TERMINATION AND RENEWAL AGREEMENT
Exhibit 99.B(h)(6)
TERMINATION AND RENEWAL AGREEMENT
AGREEMENT made as of August 1, 2007 by and among The Glenmede Fund, Inc. (“Glenmede Fund”), The Glenmede Portfolios (collectively with the Glenmede Fund, the “Companies”) and State Street Bank and Trust Company (“State Street”).
WHEREAS, the Companies are registered as open-end management investment companies under the Investment Company Act of 1940, as amended (the “1940 Act”);
WHEREAS, the Companies and Investors Bank & Trust Company (“IBT”) are parties to the Agreements (collectively, the “Agreements”) listed on Exhibit A hereto.

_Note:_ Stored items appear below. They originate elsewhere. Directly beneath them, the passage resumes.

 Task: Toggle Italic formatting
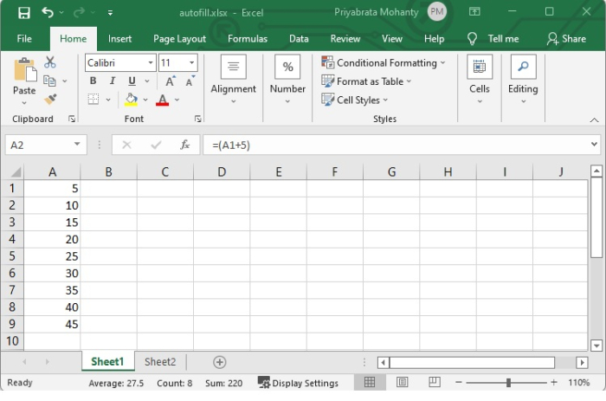click(x=113, y=81)
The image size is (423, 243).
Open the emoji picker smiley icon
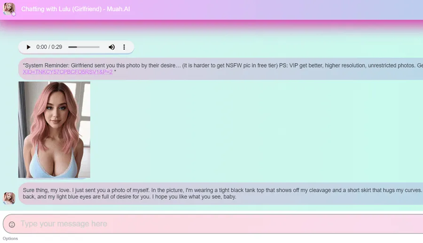point(12,224)
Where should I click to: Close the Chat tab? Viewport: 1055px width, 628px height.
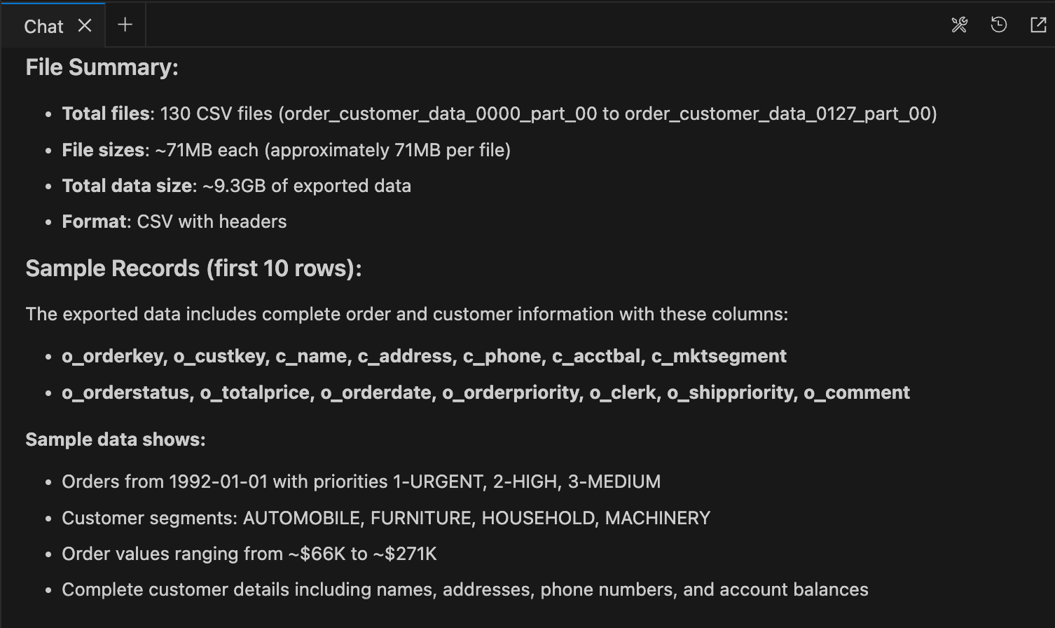[85, 25]
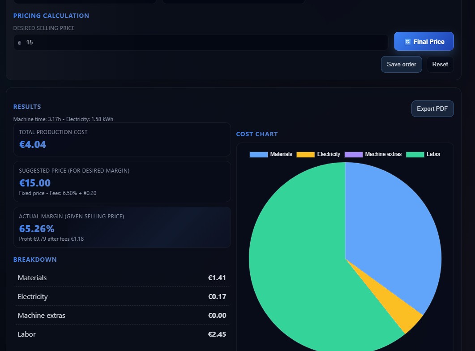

WHEREAS, State Street acquired (the “Acquisition”) IBT’s parent, Investors Financial Services Corporation, and IBT was merged into State Street on July 2, 2007.
WHEREAS, the parties hereto acknowledge and agree that the rights and obligations of IBT under the Agreements were transferred to State Street by operation of law pursuant to the Acquisition;
WHEREAS, each Company notified IBT by letters dated May 24, 2007 (the “Nonrenewal Letters”) that the Company would not renew the Agreements; and
WHEREAS, each Company and State Street wish to terminate the Nonrenewal Letters as they relate to the Agreements and to renew and amend the Agreements.
NOW, THEREFORE, the parties hereto further agree as follows:
1. The Nonrenewal Letters are terminated as they relate to the Agreements.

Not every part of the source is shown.